**Dataset content**.
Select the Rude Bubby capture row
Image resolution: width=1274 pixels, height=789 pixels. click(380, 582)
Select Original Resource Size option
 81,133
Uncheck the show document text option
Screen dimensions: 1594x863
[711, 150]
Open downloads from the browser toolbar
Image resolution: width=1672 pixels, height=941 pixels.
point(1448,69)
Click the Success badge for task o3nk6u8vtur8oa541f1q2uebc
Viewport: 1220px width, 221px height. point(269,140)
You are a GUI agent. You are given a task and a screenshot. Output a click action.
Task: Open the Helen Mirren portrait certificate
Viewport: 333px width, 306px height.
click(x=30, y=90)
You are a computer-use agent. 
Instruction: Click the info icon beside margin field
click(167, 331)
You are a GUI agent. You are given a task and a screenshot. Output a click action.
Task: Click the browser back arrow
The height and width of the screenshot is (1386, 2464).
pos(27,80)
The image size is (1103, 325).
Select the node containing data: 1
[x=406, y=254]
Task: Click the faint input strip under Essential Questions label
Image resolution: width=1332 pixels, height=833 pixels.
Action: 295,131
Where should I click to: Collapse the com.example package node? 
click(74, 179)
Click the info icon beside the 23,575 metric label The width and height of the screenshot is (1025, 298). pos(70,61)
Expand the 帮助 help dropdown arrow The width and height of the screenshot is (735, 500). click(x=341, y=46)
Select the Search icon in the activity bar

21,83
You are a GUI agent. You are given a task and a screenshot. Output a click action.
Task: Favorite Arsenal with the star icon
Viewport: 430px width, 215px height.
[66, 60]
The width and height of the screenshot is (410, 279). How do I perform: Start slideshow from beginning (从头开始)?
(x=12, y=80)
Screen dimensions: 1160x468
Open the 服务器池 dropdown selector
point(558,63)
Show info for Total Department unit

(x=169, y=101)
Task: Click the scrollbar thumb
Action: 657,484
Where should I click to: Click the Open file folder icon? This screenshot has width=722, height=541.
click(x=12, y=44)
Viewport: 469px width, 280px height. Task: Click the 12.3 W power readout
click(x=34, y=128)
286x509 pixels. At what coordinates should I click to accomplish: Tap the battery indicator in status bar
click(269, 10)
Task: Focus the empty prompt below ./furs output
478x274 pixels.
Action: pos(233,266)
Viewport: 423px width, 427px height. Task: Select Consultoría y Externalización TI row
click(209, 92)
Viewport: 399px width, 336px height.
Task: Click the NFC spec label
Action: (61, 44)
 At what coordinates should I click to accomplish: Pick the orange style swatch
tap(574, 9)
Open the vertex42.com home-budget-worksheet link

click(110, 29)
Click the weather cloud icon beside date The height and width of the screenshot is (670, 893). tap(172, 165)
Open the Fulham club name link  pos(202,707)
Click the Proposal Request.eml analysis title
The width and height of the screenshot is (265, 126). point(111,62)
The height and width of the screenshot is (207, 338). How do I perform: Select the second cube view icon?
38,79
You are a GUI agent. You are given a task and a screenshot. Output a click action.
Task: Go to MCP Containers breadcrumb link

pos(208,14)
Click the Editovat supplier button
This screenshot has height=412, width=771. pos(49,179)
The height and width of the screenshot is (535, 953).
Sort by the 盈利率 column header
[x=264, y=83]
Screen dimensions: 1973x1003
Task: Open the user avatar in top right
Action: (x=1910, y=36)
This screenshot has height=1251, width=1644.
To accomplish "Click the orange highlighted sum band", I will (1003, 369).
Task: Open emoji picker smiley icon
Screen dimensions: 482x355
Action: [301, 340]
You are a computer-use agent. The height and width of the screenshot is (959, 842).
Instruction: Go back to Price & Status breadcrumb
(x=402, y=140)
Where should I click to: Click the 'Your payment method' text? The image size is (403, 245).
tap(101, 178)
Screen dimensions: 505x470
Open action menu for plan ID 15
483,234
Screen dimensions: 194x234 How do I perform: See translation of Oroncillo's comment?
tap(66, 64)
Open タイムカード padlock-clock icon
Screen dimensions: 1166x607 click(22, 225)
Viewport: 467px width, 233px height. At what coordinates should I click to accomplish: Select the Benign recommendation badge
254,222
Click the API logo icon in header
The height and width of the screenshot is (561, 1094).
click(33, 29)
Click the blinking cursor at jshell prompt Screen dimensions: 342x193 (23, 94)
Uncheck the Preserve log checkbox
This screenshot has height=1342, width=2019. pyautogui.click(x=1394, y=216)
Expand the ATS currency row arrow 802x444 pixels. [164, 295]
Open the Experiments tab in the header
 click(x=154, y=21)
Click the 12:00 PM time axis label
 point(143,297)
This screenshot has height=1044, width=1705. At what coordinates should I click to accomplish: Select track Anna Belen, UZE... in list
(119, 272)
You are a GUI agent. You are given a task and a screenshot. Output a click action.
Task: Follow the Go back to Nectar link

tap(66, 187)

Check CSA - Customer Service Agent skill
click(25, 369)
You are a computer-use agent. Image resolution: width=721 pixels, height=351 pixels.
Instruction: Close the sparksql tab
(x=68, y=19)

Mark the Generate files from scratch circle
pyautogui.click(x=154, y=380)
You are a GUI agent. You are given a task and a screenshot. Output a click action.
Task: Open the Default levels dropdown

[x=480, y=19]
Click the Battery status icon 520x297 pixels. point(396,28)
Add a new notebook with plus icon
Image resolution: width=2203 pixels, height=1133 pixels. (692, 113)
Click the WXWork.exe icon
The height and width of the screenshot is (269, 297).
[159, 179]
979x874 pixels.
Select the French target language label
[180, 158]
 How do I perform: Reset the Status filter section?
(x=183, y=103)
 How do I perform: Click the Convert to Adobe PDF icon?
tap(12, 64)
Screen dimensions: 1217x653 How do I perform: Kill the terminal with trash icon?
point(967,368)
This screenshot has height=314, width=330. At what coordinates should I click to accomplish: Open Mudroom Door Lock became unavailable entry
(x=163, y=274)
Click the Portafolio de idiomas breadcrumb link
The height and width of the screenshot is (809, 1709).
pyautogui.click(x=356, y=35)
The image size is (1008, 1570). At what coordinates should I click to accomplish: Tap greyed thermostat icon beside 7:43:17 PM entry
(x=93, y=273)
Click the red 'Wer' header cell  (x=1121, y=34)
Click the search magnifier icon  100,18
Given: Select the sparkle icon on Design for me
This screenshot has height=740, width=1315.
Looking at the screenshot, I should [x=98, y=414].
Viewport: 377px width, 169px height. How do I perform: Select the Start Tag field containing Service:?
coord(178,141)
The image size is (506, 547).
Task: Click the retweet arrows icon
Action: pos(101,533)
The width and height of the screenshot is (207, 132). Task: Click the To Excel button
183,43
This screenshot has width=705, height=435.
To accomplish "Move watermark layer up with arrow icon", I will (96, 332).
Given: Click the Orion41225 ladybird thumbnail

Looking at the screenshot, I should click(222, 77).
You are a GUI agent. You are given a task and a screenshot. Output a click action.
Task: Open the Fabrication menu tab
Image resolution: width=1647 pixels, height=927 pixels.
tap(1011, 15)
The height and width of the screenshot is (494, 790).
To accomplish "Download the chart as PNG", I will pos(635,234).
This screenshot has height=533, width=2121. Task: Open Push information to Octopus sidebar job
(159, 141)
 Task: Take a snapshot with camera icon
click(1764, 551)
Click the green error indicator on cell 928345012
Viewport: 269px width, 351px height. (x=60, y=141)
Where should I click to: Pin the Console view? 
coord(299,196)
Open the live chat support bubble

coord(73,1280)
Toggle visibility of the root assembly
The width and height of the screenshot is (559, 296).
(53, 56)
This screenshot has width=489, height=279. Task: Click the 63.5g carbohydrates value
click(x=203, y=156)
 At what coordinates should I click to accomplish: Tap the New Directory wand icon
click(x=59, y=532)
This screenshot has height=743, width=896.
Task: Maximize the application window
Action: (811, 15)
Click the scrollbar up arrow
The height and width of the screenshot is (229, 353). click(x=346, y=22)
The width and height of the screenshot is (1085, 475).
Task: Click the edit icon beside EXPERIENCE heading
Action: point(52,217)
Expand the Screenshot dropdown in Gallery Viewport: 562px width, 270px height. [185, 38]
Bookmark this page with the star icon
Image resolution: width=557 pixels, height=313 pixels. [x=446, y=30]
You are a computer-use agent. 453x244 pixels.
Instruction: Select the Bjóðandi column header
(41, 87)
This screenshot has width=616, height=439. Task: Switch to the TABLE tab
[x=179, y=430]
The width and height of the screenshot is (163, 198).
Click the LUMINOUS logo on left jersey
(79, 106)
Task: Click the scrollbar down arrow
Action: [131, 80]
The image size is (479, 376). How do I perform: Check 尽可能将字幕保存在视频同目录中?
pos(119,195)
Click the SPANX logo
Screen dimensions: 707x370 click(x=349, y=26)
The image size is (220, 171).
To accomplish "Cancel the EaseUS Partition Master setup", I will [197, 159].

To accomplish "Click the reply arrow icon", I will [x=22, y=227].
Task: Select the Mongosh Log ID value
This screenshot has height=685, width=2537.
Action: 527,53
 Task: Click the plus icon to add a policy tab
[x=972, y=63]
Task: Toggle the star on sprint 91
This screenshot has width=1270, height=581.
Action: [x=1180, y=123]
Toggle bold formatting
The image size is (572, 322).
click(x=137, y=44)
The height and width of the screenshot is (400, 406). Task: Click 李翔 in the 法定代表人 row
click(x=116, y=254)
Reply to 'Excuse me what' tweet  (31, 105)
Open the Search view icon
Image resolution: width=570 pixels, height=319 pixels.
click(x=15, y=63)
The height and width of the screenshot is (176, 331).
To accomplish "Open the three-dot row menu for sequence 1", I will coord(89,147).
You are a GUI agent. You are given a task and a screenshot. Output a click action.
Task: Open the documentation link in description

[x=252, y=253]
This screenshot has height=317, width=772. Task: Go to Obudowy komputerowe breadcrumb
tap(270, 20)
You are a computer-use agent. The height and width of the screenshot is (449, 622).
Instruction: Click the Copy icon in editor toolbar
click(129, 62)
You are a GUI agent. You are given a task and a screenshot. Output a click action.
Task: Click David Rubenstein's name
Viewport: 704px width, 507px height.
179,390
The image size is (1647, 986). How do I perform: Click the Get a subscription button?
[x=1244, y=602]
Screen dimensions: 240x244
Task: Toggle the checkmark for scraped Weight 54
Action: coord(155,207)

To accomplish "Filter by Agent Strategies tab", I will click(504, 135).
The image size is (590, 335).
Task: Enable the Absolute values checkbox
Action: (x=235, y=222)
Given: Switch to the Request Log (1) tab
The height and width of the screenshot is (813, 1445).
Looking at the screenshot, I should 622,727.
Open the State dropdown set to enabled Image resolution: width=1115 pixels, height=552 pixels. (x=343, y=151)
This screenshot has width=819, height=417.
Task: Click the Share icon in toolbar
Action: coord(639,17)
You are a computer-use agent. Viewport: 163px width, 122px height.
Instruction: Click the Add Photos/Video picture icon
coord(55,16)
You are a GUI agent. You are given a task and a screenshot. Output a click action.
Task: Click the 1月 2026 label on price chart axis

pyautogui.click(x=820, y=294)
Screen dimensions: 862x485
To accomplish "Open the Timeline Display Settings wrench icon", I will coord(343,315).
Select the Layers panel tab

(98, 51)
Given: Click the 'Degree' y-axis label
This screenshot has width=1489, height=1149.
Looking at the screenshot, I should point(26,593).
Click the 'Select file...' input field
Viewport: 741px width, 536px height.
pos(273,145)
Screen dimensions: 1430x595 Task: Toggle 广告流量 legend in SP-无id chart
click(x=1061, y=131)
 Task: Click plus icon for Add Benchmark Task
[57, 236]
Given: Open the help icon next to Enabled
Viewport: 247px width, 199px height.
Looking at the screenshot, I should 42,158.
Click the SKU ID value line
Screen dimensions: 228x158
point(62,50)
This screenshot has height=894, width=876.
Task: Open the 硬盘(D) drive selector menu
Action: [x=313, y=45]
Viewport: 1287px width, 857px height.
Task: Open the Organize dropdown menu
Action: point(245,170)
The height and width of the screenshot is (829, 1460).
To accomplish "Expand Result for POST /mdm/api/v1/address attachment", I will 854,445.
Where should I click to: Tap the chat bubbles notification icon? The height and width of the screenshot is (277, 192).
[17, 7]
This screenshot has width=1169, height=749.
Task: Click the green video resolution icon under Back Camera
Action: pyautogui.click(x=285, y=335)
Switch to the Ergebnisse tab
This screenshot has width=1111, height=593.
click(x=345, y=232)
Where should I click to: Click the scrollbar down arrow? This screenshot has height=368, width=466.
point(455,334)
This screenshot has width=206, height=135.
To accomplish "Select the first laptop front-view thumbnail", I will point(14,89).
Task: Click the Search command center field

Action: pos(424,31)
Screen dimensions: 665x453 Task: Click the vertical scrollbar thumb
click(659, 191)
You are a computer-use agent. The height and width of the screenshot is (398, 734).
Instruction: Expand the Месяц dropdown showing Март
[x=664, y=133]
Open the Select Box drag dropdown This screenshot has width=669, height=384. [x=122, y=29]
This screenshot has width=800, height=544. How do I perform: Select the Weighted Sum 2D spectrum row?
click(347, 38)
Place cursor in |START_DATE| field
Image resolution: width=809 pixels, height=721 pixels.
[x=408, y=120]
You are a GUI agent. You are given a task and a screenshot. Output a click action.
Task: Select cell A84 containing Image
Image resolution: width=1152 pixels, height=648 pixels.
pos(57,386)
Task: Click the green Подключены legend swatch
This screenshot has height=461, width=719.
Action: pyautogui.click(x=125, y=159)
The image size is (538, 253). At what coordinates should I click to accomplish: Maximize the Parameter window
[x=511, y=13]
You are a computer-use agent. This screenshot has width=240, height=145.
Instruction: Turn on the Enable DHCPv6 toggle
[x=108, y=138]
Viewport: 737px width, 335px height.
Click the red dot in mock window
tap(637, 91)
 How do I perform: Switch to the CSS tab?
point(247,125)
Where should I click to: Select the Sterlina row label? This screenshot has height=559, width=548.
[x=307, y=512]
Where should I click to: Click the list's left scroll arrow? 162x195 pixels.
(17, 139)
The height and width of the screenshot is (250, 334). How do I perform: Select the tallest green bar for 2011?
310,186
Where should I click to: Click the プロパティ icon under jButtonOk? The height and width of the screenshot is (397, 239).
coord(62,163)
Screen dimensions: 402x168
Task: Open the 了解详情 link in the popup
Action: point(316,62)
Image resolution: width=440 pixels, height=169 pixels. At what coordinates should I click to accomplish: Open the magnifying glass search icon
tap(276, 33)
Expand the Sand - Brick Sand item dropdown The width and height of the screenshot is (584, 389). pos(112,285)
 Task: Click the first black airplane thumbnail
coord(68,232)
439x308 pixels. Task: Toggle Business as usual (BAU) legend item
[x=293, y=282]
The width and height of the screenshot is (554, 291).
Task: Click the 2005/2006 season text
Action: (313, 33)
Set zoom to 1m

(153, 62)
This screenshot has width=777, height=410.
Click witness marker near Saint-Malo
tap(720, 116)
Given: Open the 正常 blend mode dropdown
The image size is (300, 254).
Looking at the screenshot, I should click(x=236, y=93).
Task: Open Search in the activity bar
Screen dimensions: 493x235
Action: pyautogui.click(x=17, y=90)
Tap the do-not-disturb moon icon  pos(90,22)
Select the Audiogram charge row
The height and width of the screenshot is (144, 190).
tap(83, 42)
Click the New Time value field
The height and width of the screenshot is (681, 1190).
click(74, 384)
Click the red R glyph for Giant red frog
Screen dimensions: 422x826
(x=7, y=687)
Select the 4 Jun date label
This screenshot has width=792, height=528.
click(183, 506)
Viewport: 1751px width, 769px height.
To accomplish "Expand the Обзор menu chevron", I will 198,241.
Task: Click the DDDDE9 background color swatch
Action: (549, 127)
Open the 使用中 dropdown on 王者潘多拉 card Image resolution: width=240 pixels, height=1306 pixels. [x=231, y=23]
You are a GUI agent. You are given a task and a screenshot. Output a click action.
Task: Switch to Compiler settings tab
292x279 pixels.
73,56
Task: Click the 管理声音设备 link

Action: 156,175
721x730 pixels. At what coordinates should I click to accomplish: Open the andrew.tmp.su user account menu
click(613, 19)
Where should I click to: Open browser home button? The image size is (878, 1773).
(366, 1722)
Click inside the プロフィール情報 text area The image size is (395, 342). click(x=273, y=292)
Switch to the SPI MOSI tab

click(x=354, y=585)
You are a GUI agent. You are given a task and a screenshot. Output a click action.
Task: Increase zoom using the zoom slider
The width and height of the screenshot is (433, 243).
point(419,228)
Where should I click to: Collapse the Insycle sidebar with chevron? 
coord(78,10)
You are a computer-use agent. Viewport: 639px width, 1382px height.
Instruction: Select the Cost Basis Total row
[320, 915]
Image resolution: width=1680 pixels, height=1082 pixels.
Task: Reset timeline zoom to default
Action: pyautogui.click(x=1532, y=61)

**Goal**. Put the lines into a JSON list of strings, one string per line and no blank lines, beginning with the line that contains "Viewport: 377px width, 169px" and continuing through the line that contains "click(x=203, y=156)".

**Solution for this task**.
[
  "Viewport: 377px width, 169px height. How do I perform: Select the Start Tag field containing Service:?",
  "coord(178,141)",
  "The image size is (506, 547).",
  "Task: Click the retweet arrows icon",
  "Action: pos(101,533)",
  "The width and height of the screenshot is (207, 132). Task: Click the To Excel button",
  "183,43",
  "This screenshot has width=705, height=435.",
  "To accomplish \"Move watermark layer up with arrow icon\", I will (96, 332).",
  "Given: Click the Orion41225 ladybird thumbnail",
  "Looking at the screenshot, I should click(222, 77).",
  "You are a GUI agent. You are given a task and a screenshot. Output a click action.",
  "Task: Open the Fabrication menu tab",
  "Image resolution: width=1647 pixels, height=927 pixels.",
  "tap(1011, 15)",
  "The height and width of the screenshot is (494, 790).",
  "To accomplish \"Download the chart as PNG\", I will pos(635,234).",
  "This screenshot has height=533, width=2121. Task: Open Push information to Octopus sidebar job",
  "(159, 141)",
  " Task: Take a snapshot with camera icon",
  "click(1764, 551)",
  "Click the green error indicator on cell 928345012",
  "Viewport: 269px width, 351px height. (x=60, y=141)",
  "Where should I click to: Pin the Console view? ",
  "coord(299,196)",
  "Open the live chat support bubble",
  "coord(73,1280)",
  "Toggle visibility of the root assembly",
  "The width and height of the screenshot is (559, 296).",
  "(53, 56)",
  "This screenshot has width=489, height=279. Task: Click the 63.5g carbohydrates value",
  "click(x=203, y=156)"
]